**Work task:** Output the following data exactly.

**Records for the task:**
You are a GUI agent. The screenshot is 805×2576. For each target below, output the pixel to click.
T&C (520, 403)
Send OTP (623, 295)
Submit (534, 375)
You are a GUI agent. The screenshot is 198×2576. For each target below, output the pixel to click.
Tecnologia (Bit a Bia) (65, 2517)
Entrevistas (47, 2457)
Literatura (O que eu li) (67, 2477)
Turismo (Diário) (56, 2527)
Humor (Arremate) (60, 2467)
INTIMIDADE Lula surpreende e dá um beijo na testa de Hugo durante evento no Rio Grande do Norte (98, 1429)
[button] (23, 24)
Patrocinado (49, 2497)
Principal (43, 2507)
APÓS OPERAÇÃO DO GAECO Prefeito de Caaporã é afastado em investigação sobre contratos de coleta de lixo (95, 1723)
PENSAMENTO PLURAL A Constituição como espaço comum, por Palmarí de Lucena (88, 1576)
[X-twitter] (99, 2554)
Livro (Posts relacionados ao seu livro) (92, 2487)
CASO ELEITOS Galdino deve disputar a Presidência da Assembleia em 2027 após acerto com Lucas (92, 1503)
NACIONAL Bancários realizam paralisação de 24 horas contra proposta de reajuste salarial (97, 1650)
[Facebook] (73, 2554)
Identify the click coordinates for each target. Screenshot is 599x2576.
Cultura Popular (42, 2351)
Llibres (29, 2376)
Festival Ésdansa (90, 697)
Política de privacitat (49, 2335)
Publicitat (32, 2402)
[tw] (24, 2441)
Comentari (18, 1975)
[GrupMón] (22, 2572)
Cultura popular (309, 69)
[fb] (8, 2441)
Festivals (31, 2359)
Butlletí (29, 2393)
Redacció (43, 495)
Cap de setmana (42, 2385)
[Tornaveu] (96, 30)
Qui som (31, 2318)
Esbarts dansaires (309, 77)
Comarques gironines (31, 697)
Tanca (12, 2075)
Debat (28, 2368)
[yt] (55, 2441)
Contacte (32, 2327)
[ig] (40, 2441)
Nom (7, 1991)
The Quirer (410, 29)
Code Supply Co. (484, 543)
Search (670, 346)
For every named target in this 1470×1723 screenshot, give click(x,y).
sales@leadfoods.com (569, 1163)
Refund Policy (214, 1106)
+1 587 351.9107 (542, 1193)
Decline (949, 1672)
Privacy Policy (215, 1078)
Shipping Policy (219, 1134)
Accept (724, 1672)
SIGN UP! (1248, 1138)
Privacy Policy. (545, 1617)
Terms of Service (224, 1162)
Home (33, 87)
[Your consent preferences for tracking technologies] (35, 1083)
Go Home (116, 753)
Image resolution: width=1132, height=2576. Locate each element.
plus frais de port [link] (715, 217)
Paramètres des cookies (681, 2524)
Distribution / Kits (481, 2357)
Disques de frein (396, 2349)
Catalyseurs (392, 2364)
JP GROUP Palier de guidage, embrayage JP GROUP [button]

**Task answer:**
You are a GUI agent. The screenshot is 805×2576. For each target below, output the pixel to click.
T&C (520, 403)
Send OTP (623, 295)
Submit (534, 375)
You are a GUI agent. The screenshot is 198×2576. For each target below, output the pixel to click.
Tecnologia (Bit a Bia) (65, 2517)
Entrevistas (47, 2457)
Literatura (O que eu li) (67, 2477)
Turismo (Diário) (56, 2527)
Humor (Arremate) (60, 2467)
INTIMIDADE Lula surpreende e dá um beijo na testa de Hugo durante evento no Rio Grande do Norte (98, 1429)
[button] (23, 24)
Patrocinado (49, 2497)
Principal (43, 2507)
APÓS OPERAÇÃO DO GAECO Prefeito de Caaporã é afastado em investigação sobre contratos de coleta de lixo (95, 1723)
PENSAMENTO PLURAL A Constituição como espaço comum, por Palmarí de Lucena (88, 1576)
[X-twitter] (99, 2554)
Livro (Posts relacionados ao seu livro) (92, 2487)
CASO ELEITOS Galdino deve disputar a Presidência da Assembleia em 2027 após acerto com Lucas (92, 1503)
NACIONAL Bancários realizam paralisação de 24 horas contra proposta de reajuste salarial (97, 1650)
[Facebook] (73, 2554)
Identify the click coordinates for each target. Screenshot is 599x2576.
Cultura Popular (42, 2351)
Llibres (29, 2376)
Festival Ésdansa (90, 697)
Política de privacitat (49, 2335)
Publicitat (32, 2402)
[tw] (24, 2441)
Comentari (18, 1975)
[GrupMón] (22, 2572)
Cultura popular (309, 69)
[fb] (8, 2441)
Festivals (31, 2359)
Butlletí (29, 2393)
Redacció (43, 495)
Cap de setmana (42, 2385)
[Tornaveu] (96, 30)
Qui som (31, 2318)
Esbarts dansaires (309, 77)
Comarques gironines (31, 697)
Tanca (12, 2075)
Debat (28, 2368)
[yt] (55, 2441)
Contacte (32, 2327)
[ig] (40, 2441)
Nom (7, 1991)
The Quirer (410, 29)
Code Supply Co. (484, 543)
Search (670, 346)
For every named target in this 1470×1723 screenshot, give click(x,y).
sales@leadfoods.com (569, 1163)
Refund Policy (214, 1106)
+1 587 351.9107 (542, 1193)
Decline (949, 1672)
Privacy Policy (215, 1078)
Shipping Policy (219, 1134)
Accept (724, 1672)
SIGN UP! (1248, 1138)
Privacy Policy. (545, 1617)
Terms of Service (224, 1162)
Home (33, 87)
[Your consent preferences for tracking technologies] (35, 1083)
Go Home (116, 753)
Image resolution: width=1132, height=2576. Locate each element.
plus frais de port [link] (715, 217)
Paramètres des cookies (681, 2524)
Distribution / Kits (481, 2357)
Disques de frein (396, 2349)
Catalyseurs (392, 2364)
JP GROUP Palier de guidage, embrayage JP GROUP [button]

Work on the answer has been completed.